* Saved data entries
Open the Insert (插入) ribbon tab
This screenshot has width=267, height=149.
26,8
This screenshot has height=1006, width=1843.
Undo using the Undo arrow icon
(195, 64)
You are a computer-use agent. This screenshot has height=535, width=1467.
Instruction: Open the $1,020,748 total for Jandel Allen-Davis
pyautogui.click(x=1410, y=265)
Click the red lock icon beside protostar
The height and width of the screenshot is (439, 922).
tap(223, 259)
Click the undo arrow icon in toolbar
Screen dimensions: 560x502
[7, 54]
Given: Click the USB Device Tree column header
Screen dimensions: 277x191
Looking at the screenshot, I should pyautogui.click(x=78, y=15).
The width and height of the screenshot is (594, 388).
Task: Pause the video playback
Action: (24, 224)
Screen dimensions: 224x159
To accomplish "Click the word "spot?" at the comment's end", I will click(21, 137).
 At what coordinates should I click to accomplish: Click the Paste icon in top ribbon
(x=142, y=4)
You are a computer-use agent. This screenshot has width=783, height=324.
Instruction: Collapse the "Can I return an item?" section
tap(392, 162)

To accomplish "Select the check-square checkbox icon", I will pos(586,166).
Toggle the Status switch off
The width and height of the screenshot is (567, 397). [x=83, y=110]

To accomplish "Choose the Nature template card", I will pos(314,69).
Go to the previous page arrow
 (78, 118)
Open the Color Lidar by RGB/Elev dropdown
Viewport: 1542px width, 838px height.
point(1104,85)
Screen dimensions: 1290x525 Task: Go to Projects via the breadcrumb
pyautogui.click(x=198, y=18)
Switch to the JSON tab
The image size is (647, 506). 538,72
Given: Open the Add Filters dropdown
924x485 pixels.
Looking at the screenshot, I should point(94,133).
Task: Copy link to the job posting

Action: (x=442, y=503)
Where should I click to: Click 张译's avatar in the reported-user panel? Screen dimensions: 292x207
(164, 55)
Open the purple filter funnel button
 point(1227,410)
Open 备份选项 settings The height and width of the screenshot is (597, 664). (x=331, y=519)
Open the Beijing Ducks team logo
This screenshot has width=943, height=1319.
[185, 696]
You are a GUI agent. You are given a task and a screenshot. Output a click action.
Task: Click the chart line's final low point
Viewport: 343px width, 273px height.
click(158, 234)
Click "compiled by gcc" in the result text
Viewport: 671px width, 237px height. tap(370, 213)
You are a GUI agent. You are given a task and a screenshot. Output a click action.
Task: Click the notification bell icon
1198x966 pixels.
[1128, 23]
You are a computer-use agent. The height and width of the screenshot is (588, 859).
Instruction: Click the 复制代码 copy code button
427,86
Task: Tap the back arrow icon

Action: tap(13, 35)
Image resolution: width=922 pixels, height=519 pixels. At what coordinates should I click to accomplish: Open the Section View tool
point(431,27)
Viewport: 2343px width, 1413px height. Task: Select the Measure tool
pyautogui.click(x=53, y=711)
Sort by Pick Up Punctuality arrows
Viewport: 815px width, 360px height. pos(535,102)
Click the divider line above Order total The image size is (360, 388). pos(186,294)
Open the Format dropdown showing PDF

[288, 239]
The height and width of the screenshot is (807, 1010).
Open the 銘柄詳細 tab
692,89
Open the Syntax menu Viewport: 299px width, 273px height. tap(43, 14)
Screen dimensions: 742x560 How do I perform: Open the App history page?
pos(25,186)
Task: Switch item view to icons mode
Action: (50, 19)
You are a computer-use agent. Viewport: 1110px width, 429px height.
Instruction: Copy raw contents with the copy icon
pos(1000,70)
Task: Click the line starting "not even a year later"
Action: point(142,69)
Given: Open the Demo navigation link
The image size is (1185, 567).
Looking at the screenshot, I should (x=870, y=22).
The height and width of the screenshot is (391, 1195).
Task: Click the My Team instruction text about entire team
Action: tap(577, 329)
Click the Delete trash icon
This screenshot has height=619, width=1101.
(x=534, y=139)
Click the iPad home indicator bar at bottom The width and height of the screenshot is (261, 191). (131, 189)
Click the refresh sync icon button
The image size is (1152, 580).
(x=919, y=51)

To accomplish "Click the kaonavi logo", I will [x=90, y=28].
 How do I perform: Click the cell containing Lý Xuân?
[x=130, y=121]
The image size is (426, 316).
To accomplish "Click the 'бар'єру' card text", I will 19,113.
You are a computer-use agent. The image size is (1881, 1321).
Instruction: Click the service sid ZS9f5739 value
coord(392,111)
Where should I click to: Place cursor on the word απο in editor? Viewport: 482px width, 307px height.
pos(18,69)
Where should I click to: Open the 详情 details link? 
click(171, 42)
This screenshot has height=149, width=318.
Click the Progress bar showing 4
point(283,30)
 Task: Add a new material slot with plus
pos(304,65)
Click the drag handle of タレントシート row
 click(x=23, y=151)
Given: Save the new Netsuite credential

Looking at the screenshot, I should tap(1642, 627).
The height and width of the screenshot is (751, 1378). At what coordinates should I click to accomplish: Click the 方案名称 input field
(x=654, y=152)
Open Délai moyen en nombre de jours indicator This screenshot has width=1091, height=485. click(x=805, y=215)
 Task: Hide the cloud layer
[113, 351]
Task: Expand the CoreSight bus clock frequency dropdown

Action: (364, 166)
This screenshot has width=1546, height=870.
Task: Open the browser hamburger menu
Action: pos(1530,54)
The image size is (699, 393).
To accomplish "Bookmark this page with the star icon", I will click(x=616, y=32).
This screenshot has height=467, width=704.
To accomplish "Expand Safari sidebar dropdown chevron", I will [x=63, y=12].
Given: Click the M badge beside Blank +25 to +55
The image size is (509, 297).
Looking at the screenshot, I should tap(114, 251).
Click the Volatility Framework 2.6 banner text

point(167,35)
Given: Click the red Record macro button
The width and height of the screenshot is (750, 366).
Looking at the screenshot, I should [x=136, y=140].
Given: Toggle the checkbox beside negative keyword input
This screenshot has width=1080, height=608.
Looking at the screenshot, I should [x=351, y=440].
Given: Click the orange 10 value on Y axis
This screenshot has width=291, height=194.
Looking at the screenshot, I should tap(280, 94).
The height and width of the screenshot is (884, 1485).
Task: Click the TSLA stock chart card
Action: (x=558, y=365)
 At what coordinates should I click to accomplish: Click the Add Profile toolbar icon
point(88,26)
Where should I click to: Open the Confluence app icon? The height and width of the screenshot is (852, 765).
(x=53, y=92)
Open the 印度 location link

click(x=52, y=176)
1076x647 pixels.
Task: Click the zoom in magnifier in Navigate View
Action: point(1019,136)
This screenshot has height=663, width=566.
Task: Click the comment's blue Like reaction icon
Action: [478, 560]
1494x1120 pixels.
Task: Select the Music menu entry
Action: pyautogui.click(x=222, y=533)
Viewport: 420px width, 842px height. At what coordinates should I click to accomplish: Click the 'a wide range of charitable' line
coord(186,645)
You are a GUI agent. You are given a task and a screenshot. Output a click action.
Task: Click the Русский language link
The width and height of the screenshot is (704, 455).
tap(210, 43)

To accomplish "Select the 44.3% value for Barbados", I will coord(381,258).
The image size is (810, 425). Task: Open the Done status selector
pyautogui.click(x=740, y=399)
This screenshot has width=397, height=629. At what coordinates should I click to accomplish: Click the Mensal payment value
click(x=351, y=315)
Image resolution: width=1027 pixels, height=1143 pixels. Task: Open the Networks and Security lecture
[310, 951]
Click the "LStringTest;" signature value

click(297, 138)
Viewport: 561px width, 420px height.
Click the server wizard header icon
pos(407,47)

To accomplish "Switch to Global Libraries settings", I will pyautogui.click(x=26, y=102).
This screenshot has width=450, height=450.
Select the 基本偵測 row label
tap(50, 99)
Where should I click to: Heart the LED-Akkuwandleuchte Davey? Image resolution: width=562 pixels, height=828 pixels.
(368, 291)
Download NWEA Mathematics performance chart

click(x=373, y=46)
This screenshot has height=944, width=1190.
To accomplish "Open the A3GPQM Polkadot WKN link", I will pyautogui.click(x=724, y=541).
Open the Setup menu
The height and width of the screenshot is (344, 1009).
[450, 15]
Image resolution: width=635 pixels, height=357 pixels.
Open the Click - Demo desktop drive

* Do this
Can you recast the entries as a Markdown table with a Row column for the row number and a Text column for the line, starting at the line that contains "At what coordinates should I click to accomplish: Click the Add" and ending at the line that contains "click(x=351, y=315)"? Leave out blank lines.

* Full answer
| Row | Text |
|---|---|
| 1 |  At what coordinates should I click to accomplish: Click the Add Profile toolbar icon |
| 2 | point(88,26) |
| 3 | Where should I click to: Open the Confluence app icon? The height and width of the screenshot is (852, 765). |
| 4 | (x=53, y=92) |
| 5 | Open the 印度 location link |
| 6 | click(x=52, y=176) |
| 7 | 1076x647 pixels. |
| 8 | Task: Click the zoom in magnifier in Navigate View |
| 9 | Action: point(1019,136) |
| 10 | This screenshot has height=663, width=566. |
| 11 | Task: Click the comment's blue Like reaction icon |
| 12 | Action: [478, 560] |
| 13 | 1494x1120 pixels. |
| 14 | Task: Select the Music menu entry |
| 15 | Action: pyautogui.click(x=222, y=533) |
| 16 | Viewport: 420px width, 842px height. At what coordinates should I click to accomplish: Click the 'a wide range of charitable' line |
| 17 | coord(186,645) |
| 18 | You are a GUI agent. You are given a task and a screenshot. Output a click action. |
| 19 | Task: Click the Русский language link |
| 20 | The width and height of the screenshot is (704, 455). |
| 21 | tap(210, 43) |
| 22 | To accomplish "Select the 44.3% value for Barbados", I will coord(381,258). |
| 23 | The image size is (810, 425). Task: Open the Done status selector |
| 24 | pyautogui.click(x=740, y=399) |
| 25 | This screenshot has width=397, height=629. At what coordinates should I click to accomplish: Click the Mensal payment value |
| 26 | click(x=351, y=315) |